There’s an integrated folding table in to centre console which can act as a workspace for the driver in the passenger compartment.
Despite series production of the regular ID. Buzz starting in May, Volkswagen has yet to lock in launch timing for the ID. Buzz for Australia – though it’s high up on the wish list.
Volkswagen Group Australia has maintained the delayed launch of its first VW-branded electric vehicles here is in part due to demand in other markets and a lack of emissions standards here, pushing us down the priority queue.
We’ll be waiting until late 2024 at the earliest to see the ID. Buzz and its ID. Buzz Cargo van counterpart in Australia.
“We’re constantly talking to not only local government, but fleet customers about what our future looks like for electric vehicles, because it’s in high demand, they want to move that way sooner [rather] than later,” said Volkswagen Commercial Vehicles Australia brand director Ryan Davies recently.
“ID. Cargo is firmly on our radar as well as ID. Buzz, [but] probably the earliest we could anticipate selling it is late 2024.
“We have big aspirations in terms of volume for that car, so we are confident that we’re going to get it.

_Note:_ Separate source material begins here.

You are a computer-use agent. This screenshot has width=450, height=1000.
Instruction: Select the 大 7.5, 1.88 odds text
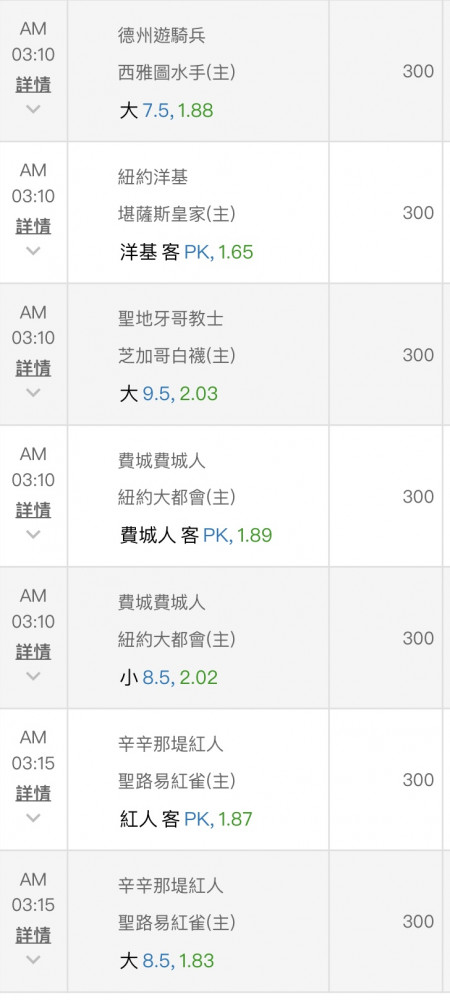pyautogui.click(x=166, y=111)
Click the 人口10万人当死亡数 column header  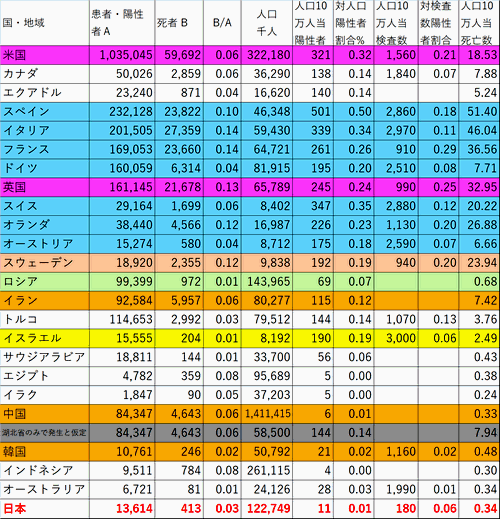(x=479, y=23)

With what we have put on the table, with what we can achieve here from a volume perspective, we think the factory would be pretty happy with that appetite.”
While there aren’t many all-electric vans currently available – the outgoing Kangoo Z.E being the sole option – there’s definitely fleet demand and an array of options coming soon.
Earlier this week we received details on the Mercedes-Benz eVito. Ford is bringing the e-Transit (2023) and smaller e-Transit Custom (2024) to Australia, and Renault is bring the Kangoo E-Tech (2023) and the larger Master E-Tech (2024).
Peugeot has indicated it sees a market for electric vans it offers in Europe locally, and we’re expecting China’s LDV to announce an electric Deliver 9 for this market soon.